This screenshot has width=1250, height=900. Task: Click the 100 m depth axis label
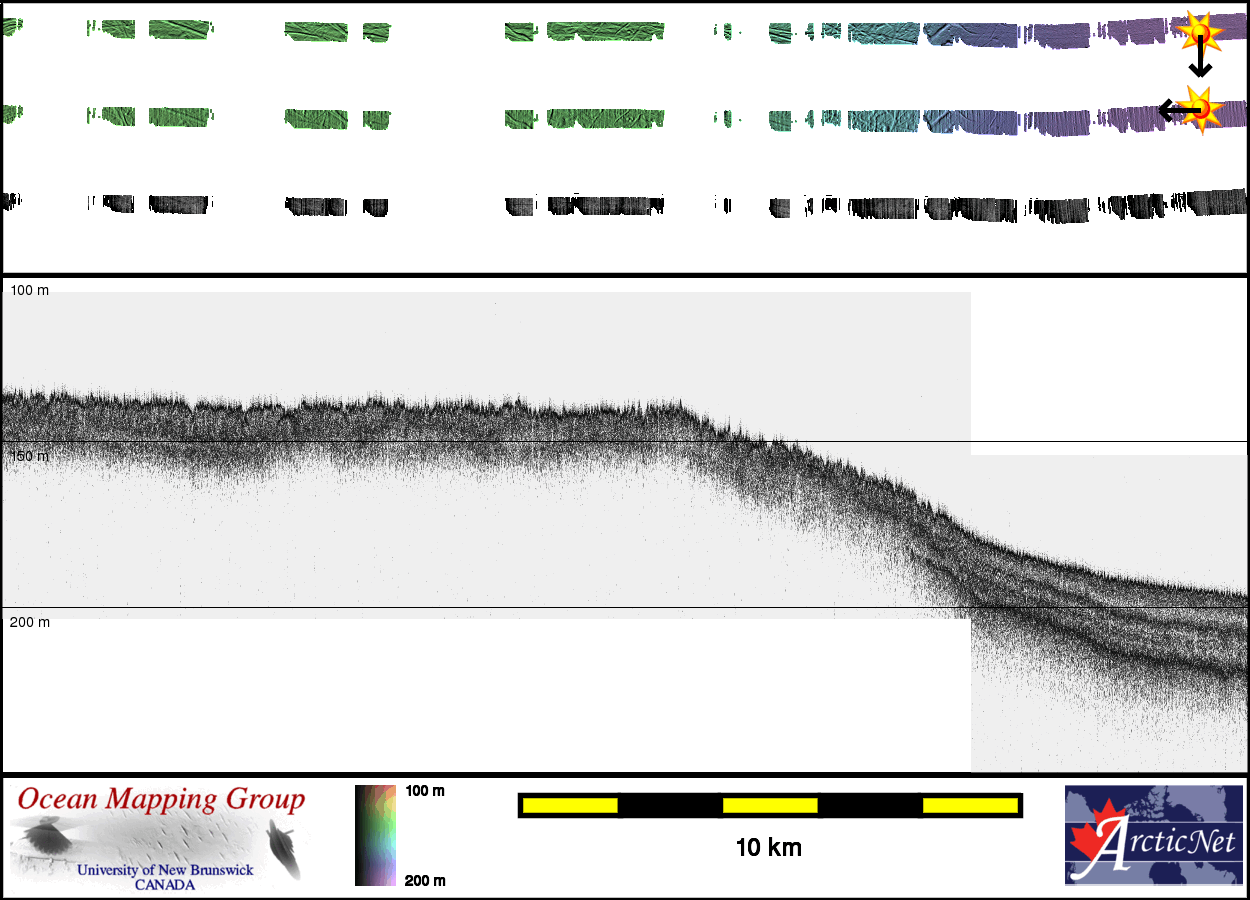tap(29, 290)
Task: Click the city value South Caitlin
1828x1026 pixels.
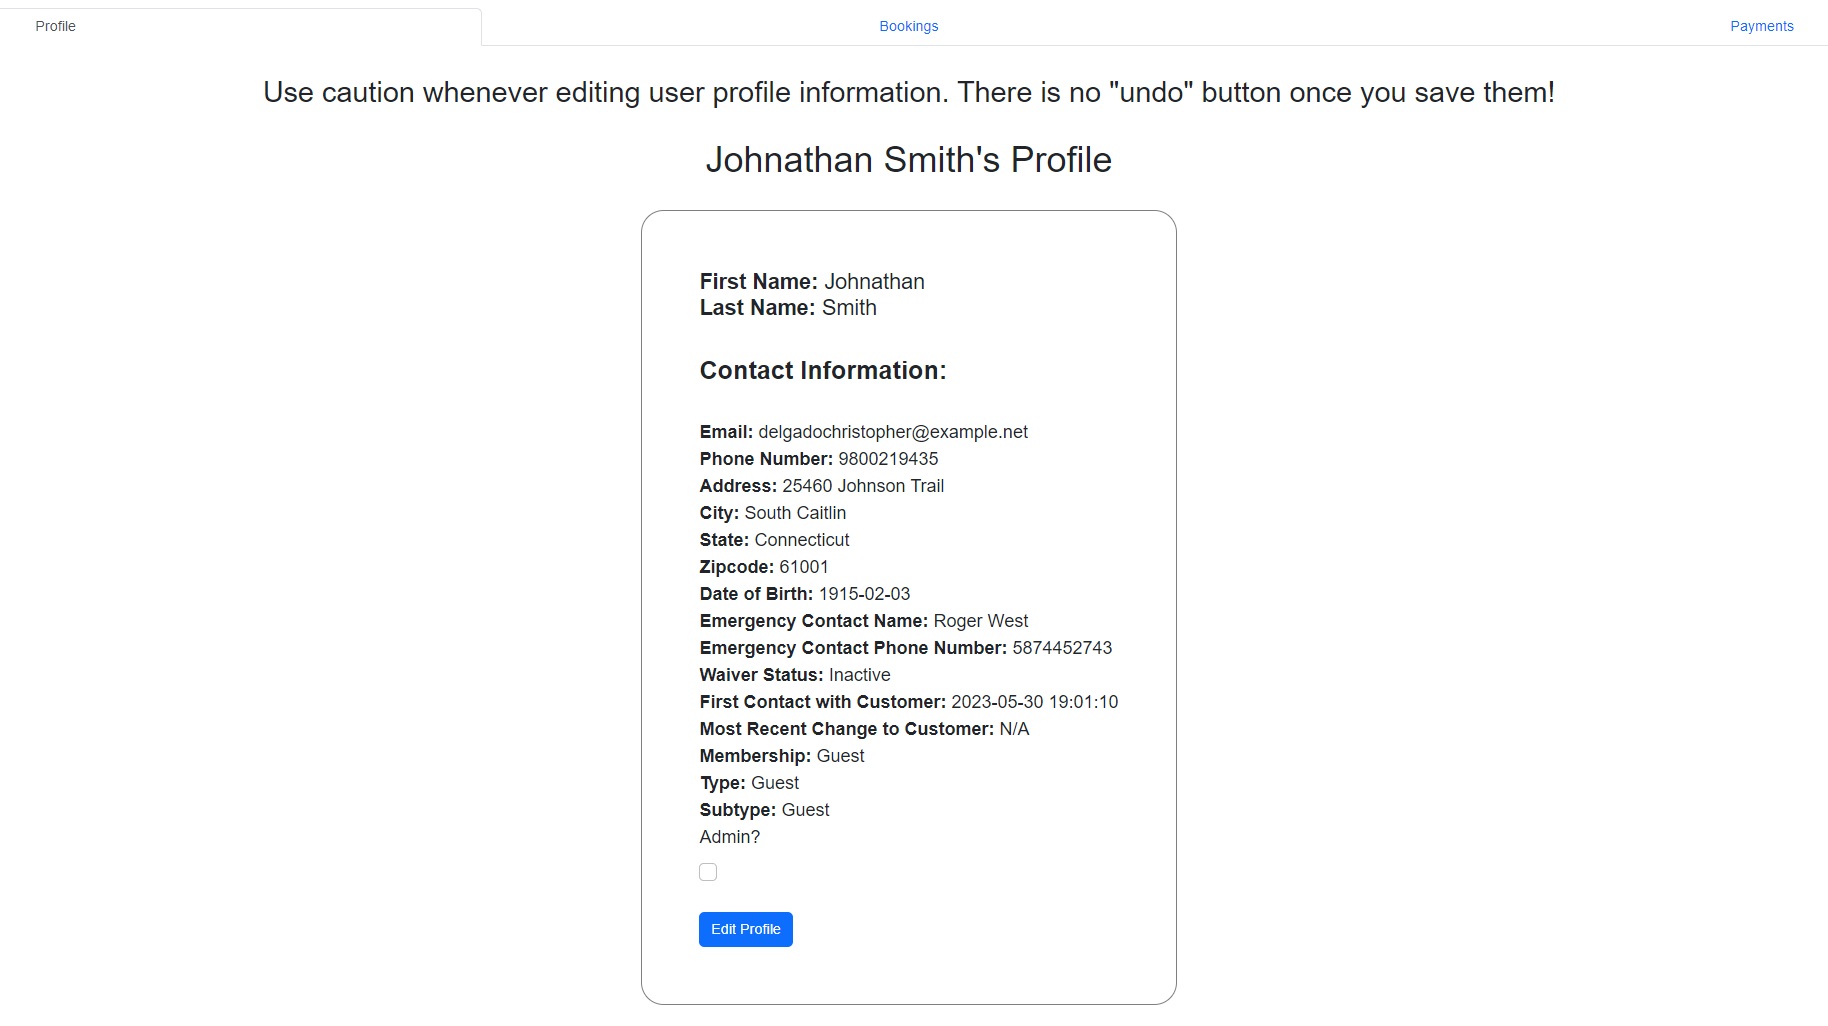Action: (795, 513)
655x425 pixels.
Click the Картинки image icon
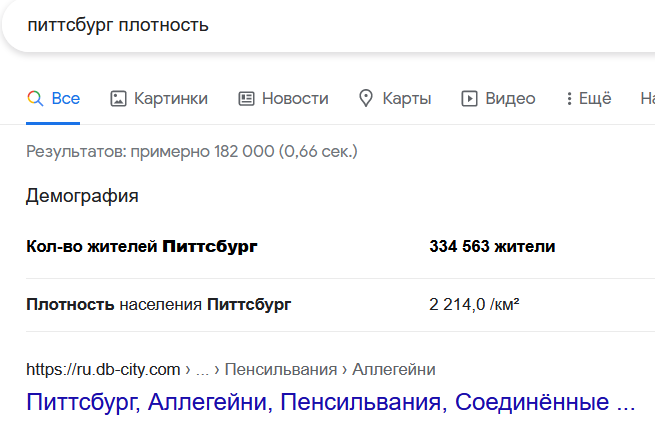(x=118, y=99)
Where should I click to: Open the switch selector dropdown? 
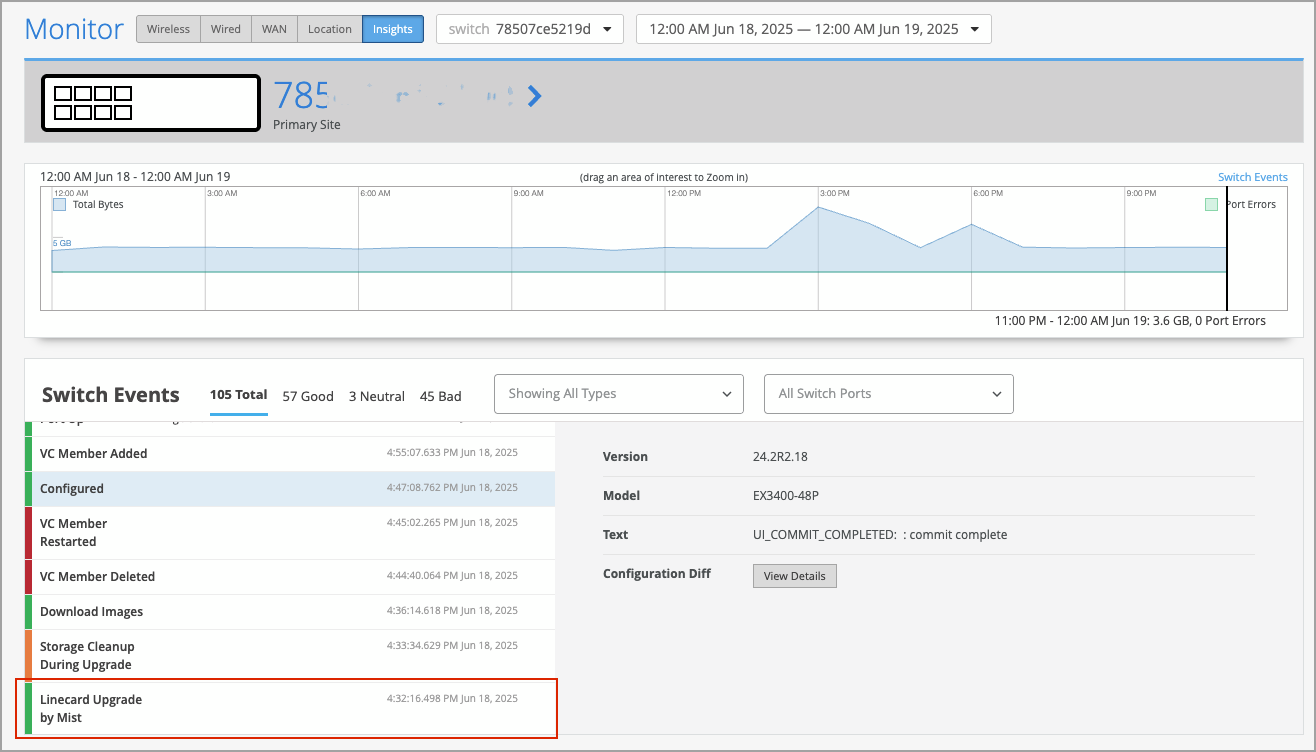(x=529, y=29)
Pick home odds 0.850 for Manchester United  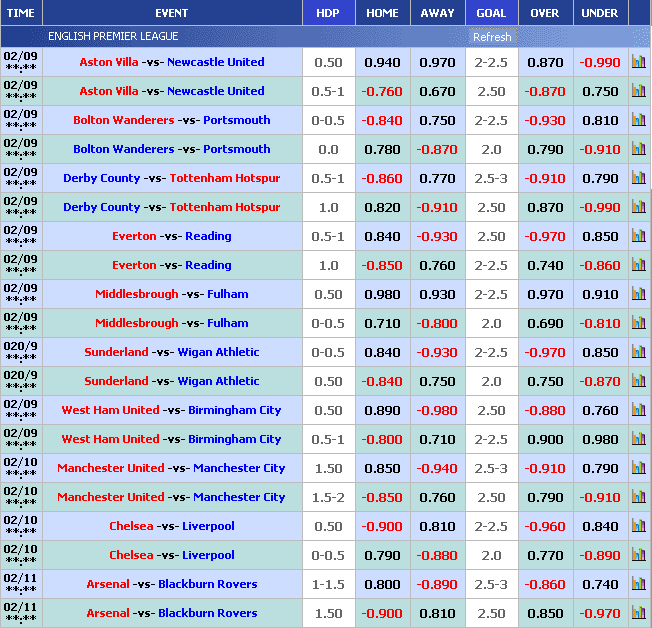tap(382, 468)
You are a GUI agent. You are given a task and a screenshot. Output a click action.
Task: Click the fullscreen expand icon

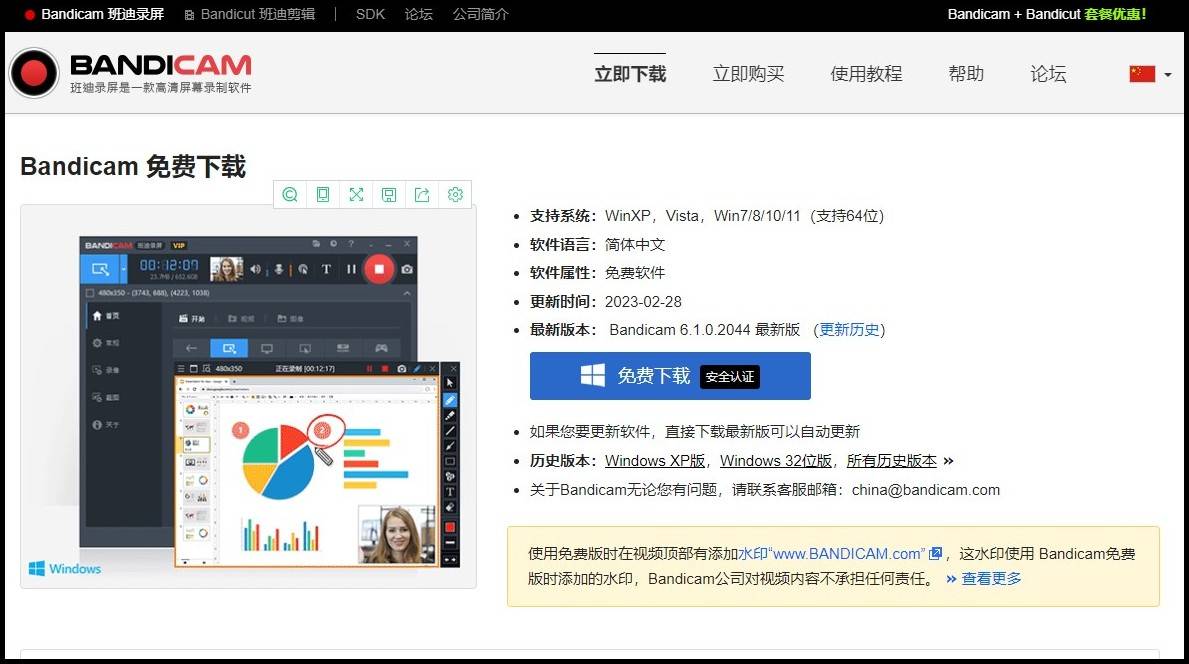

□ □ □ □

Take the line with "You are a GUI" and each line after it through the end of the material above, and reproduce them exactly, without the pictures.

You are a GUI agent. You are given a task and a screenshot. Output a click action.
Task: Click the fullscreen expand icon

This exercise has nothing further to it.